Passage shown —
┏━━
All the WD's around here closed years ago. I just got rid of their customer spy scanner card not too long ago. 
I'd always bug the cashiers at Ingles to try and scan it for me. No since of humor...


----------



## Prepared One (Nov 5, 2014)

Don't have one here but it's sure nice to see someone has their head screwed on right. Good for them.


----------



## A Watchman (Sep 14, 2015)

There still are some good guys left. Too bad I only live in Kroger and Brookshire's country.


----------



## Slippy (Nov 14, 2013)

Much of my youth was spent riding my bike to the Winn-Dixie at the front of our neighborhood with a few dollars crumbled up in my pocket with instructions from my Mom to pick up a loaf of bread, a gallon of milk or whatever item she was out of. 

...I was the oldest boy and thus had the fastest bike!


----------



## M118LR (Sep 19, 2015)

It's going to be a bit rough to marinade and hand rub the Brisket and Ribs if I wait until Monday. Guess I could stand a couple of extra paper plates, toss away aluminium cooking trays, refreshments and ice. 
Normally my contributions go directly to the Army/Navy/Marine relief funds, but I can support WD on a day that WD is supporting Vets. Thanks for the heads up!


----------



## Operator6 (Oct 29, 2015)

Slippy said:


> Much of my youth was spent riding my bike to the Winn-Dixie at the front of our neighborhood with a few dollars crumbled up in my pocket with instructions from my Mom to pick up a loaf of bread, a gallon of milk or whatever item she was out of.
> 
> ...I was the oldest boy and thus had the fastest bike!


I use to grab my dog and hide her in the car when we passed a Winn Dixie. It seems an uncle of mine told me Winn Dixie old slogan " The Beef People ". My uncle told me they would take my dog and sell it for beef.

And yes.....almost 40 years later and that uncles still an idiot. We all work with or have one in the family.......if you don't then you just might be " the one ".


----------



## RedLion (Sep 23, 2015)

I would if I could, but I do not think that there are any WD north of the Mason Dixon line? Certainly not in MN and I do not shop at Target.
┗━━
Data for finding visible targets
┏━━
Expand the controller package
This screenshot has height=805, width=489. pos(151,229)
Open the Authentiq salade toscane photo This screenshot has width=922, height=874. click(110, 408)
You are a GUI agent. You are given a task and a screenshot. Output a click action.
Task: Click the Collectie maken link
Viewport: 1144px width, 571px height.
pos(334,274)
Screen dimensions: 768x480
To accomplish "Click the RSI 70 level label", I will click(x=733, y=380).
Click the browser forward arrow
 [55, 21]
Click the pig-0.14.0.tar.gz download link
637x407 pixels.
┗━━
Problems —
#1 Could you write out the listing word for word, everything from the line containing "Open the Authentiq" down to the end of the listing?
#2 Can you extend the Winn-Dixie forum thread past its final post?

Task-by-task answers —
#1
Open the Authentiq salade toscane photo This screenshot has width=922, height=874. click(110, 408)
You are a GUI agent. You are given a task and a screenshot. Output a click action.
Task: Click the Collectie maken link
Viewport: 1144px width, 571px height.
pos(334,274)
Screen dimensions: 768x480
To accomplish "Click the RSI 70 level label", I will click(x=733, y=380).
Click the browser forward arrow
 [55, 21]
Click the pig-0.14.0.tar.gz download link
637x407 pixels.

#2
----------



## Slippy (Nov 14, 2013)

Operator6 said:


> I use to grab my dog and hide her in the car when we passed a Winn Dixie. It seems an uncle of mine told me Winn Dixie old slogan " The Beef People ". My uncle told me they would take my dog and sell it for beef.
> 
> And yes.....almost 40 years later and that uncles still an idiot. We all work with or have one in the family.......if you don't then you just might be " the one ".


I used to think 50% of family members are bat shit crazy. I've since upped that number to 70%.


----------



## rice paddy daddy (Jul 17, 2012)

Slippy said:


> Much of my youth was spent riding my bike to the Winn-Dixie at the front of our neighborhood with a few dollars crumbled up in my pocket with instructions from my Mom to pick up a loaf of bread, a gallon of milk or whatever item she was out of.
> 
> ...I was the oldest boy and thus had the fastest bike!


When I first got out of the service I went to work at W-D. They even sent me to Produce School at their huge Miami warehouse. But working inside a building all day was not for me. After a year I left to work in a lumber yard, and ended up staying in the building materials industry until I retired.


----------



## FLPrepper (Jun 6, 2016)

Delaying Saturday's Winn-Dixie visit (for some of the best beef you can find in the south without finding a proper butcher) until Monday. 

Going to tell all my friends as well.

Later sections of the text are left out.